This brings me to the centerpiece of the album, “You Are Jaguar,” the most accessible and darkest track, and, truthfully, one of 2009’s best slices of music. A pop-apocalyptic burner, in which Bozulich’s voice is forced to its most heroic, standing on top of the stage lights screaming “You are a Jaguar! / In Catacombs / In racecars! / Of my love in feathers!” Let the wild rumpus of guitar freak-outs start! This is jaw dropping stuff here.

Prince of Truth can and should be compared favorably to Ben Frost’s critically lauded By The Throat as a vocal/spoken word addendum. They share a similar compositional weight in both theme and substance: heavier than Dokken, heavier than Dio, heavier than Priest, man.

Ryan H.


Wednesday, October 21, 2009

Do Make Say Think


The Other Truths (Constellations, 10.09)

For: A Silver Mt. Zion, Valley of the Giants, Lymbyc Systym

Byline:A glorious soundscape of hope, lament, and near-religious revelry from decade-old Canadian post-rock legends. Originally Published on www.inyourspeakers.com. Used by permission from In Your Speakers LLC.

Approaching Post-Rock with a strictly critical eye is tricky for me. As a whole, I have felt the six full-length albums of Do Make Say Think more than I have actively listened to them. The band has a way of crafting slow-building songs centered around several separate instrumental movements that coalesce in a crescendo that borders on religious catharsis. There is a rapturous, glorious, quasi-spiritual movement through the entire Do Make Say Think catalog. Returning two years after releasing their greatest album to date, You You are a History in Rust, Do Make Say Think stick largely to the script, sculpting textured sonic landscapes of hope-filled power chords, heralding trumpets and a patience that lets the songs build up to their absolute breaking point, then selling it all on an incredible climax.

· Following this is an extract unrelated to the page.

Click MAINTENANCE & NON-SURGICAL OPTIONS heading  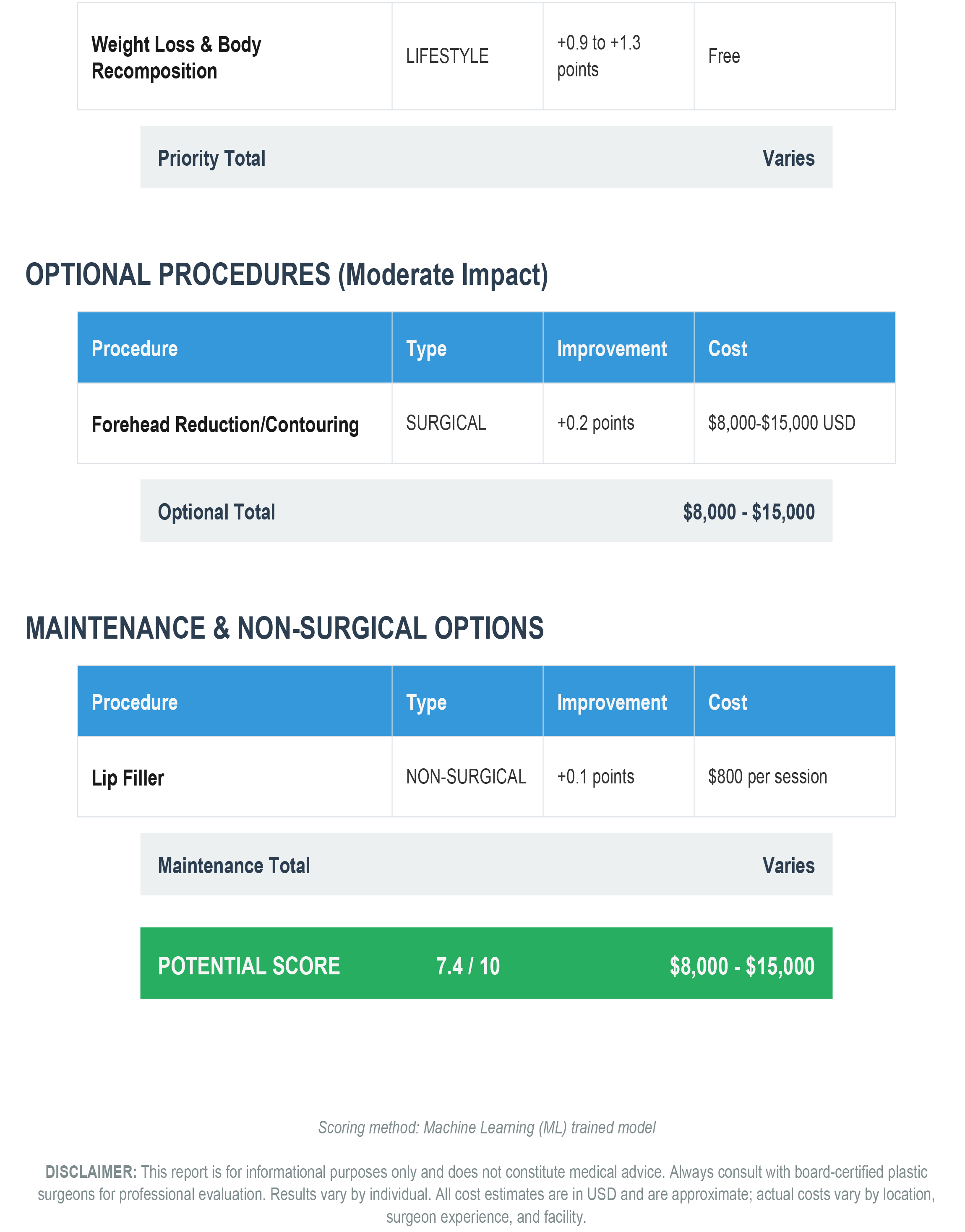click(285, 629)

With each successive release there is an aspect that sets a new Do Make Say Think album apart from its predecessor. For example, their self-titled debut is by far the most jazz/dub influenced album they have released; Goodbye Enemy Airship the Landlord is Dead saw the introduction of a ruddy baritone saxophone; You You are a History in Rust saw the introduction of vocals, etc. Now, ten years later, their sixth release, Other Truths is largely an extension and a culmination of those themes. The album consists of four tracks, titled simply: “Do,” “Make,” “Say,” and “Think.” Three of these clock in at over ten minutes. The first track “Do” is by far the most hurried and straightforward track they have ever produced. It seems like a stark departure for a band that lets songs build slowly for seven or eight minutes until things really start getting heavy. The song starts with a simple guitar line that is repeated throughout the entire song before a slightly more distorted riff is piled on top, something like mid-tempo Mogwai. These lines are repeated until Do Make Say Think’s celebrated polyrhythmic, dual-drumming frenzy guides the track at a breakneck pace for the next six minutes. A few breakdowns are conservatively placed, but the track is propelled heavenward by a furious backbeat courtesy of drummers Dave Mitchell and James Payment.

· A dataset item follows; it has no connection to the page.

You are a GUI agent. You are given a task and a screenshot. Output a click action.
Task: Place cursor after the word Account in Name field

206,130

“Make” is a classic Do Make Say Think slow burner. Starting with an ominous guitar line, the drums roll over their beats like they were stumbling home drunk. Each step has an awkward extra half step or slight hiccup before slowly building into a tribal backbeat as surging synths build from deep beneath the audible surface. Vocals from the Akron/Family chant in a strange mixture of Yiddish lullaby/Avett Brothers vocal harmonies. The track is most reminiscent of fellow Canadian post-rock bands A Silver Mt. Zion and, Charles Spearin side project, Valley of the Giants. “Make” is the first track on the album to showcase their seriously beefed up horn and woodwind section, which announce themselves in bombastic bursts of ecstatic revelry that drive the song into the most dizzyingly climactic crescendos.

The timing on this album is impeccable. After a straight-up barn burner of an ending on “Make,” “Say” is introduced as a type of Edward Burtynsky photograph or Akira Kurosawa film; while it is easy to get lost in the grandeur of the whole, each detail emerges slowly with repeated viewings/listenings. “Say” is by far the most instrumentally complex track, full of twisting peaks and valleys, several song arcs, tempo shifts and acoustic break downs. The song is largely held together by a type of floor-staring somberness of eight musicians locked in an elegiac communion with the infinite. Somber horns bleat out like a dirge while all acoustic instruments (guitars, banjos, slide guitars) are bowed and bent like drooping heads of wheat. Rising from the lament comes a chiding, hopeful braid of vocals by DMST side project Lullabye Arkestra. The last track “Think” is a fitting coda to the album, an eight-minute ode to the project these friends started ten years ago. Built around two guitars and drums, “Think” serves as rumination on the history of the band and, perhaps, the Canadian post-rock movement as a whole.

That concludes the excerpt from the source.